Ahí es donde encaja el reproche de que al ajuste lo paga el pueblo, pero no “la casta”. Milei ha dicho, desde el principio de su campaña, que su plan apunta a liquidar la causa de la inflación: esa raíz es el déficit fiscal. Para financiarlo, el BCRA emite dinero y se lo presta al Estado. De modo que terminar con el déficit implica terminar con la emisión. El problema es que lograr tal cosa va a demorar. ¿La razón? Vivimos en democracia. En una autocracia, el dictador haría uso de la suma del poder público y podría vender todas las empresas del Estado que quisiese, despedir a todos los trabajadores que se le antojase y modificar todas las reglas económicas y financieras del país. Pero en democracia, por fortuna, esas decisiones deben pasar previamente por el Congreso. Y los libertarios tienen apenas 38 de 257 diputados y sólo 7 de 72 senadores. Se impone el diálogo.
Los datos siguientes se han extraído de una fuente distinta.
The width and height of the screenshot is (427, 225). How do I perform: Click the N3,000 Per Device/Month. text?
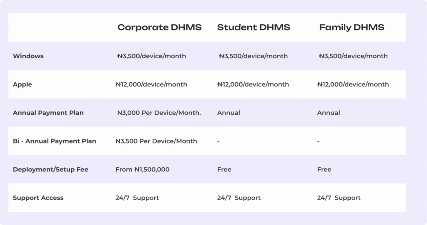[159, 113]
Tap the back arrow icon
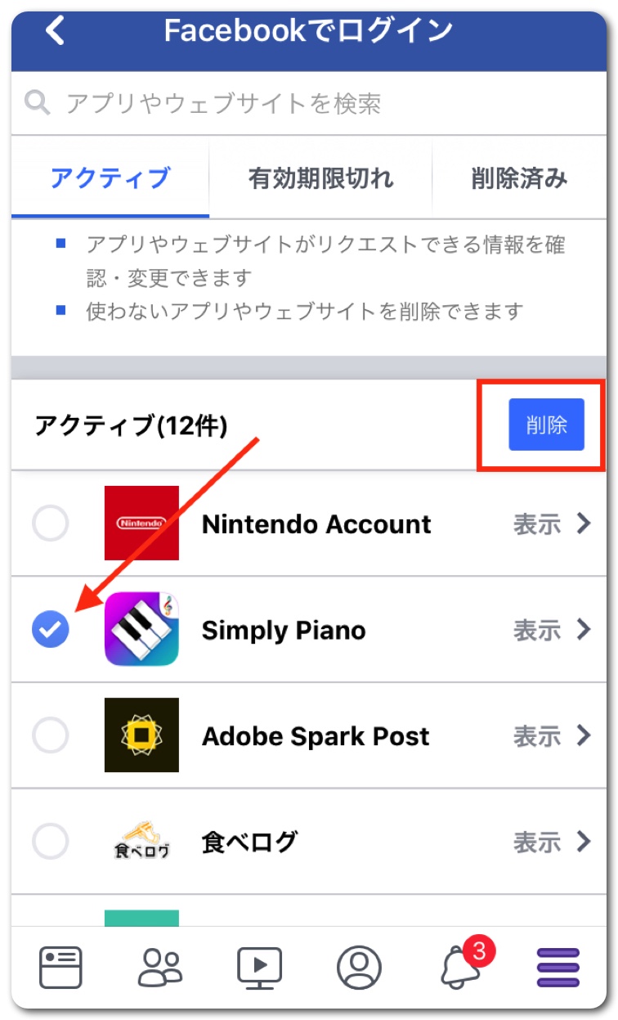Image resolution: width=618 pixels, height=1020 pixels. 55,31
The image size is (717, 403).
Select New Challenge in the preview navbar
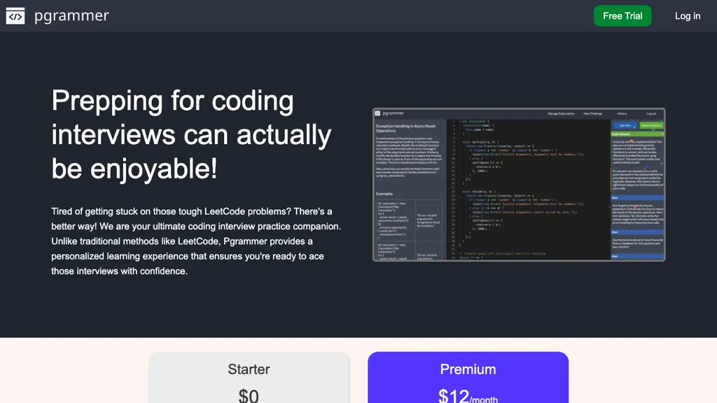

Ahora bien, del lado de la oposición también es necesario que se comprenda que las recetas para países con economías regulares, aquí, no aplican. Por caso, en EEUU, la Reserva Federal aumenta medio punto la tasa de interés y genera un cimbronazo terrible: la contracción económica es inmediata y la caída de la inflación es automática. Pero se aplica sobre una tasa del 2%. En la Argentina esa tasa era, con la gestión anterior, del 133%: aumentarla sólo significaba más emisión para pagar la deuda remunerada (las Leliq y los pases). El gobierno actual la bajó a 110%.

Entonces no hay otro camino que atacar el déficit del Estado. ¿Cuánto va a demorar? Milei estima que entre 18 y 24 meses: los tiempos de la política. Pero no hay, hasta el momento, interés en morigerar la avanzada al respecto. En definitiva, este Gobierno de economistas entiende de estadísticas y lo cierto es que los últimos dos gradualismos, el del macrismo y el del cuarto gobierno “K”, sólo redundaron en fracasos electorales. La opción para ellos, por eso mismo, es el shock.

Pero shock, en economía, equivale a “inmediatamente”; mientras que en política y en democracia significa “lo antes posible”. El Gobierno parece no entender ni lo uno ni lo otro. Y en esa incapacidad de comprender comenzará a jugarse, en el plano institucional y en el plano social, nada menos que la gobernabilidad.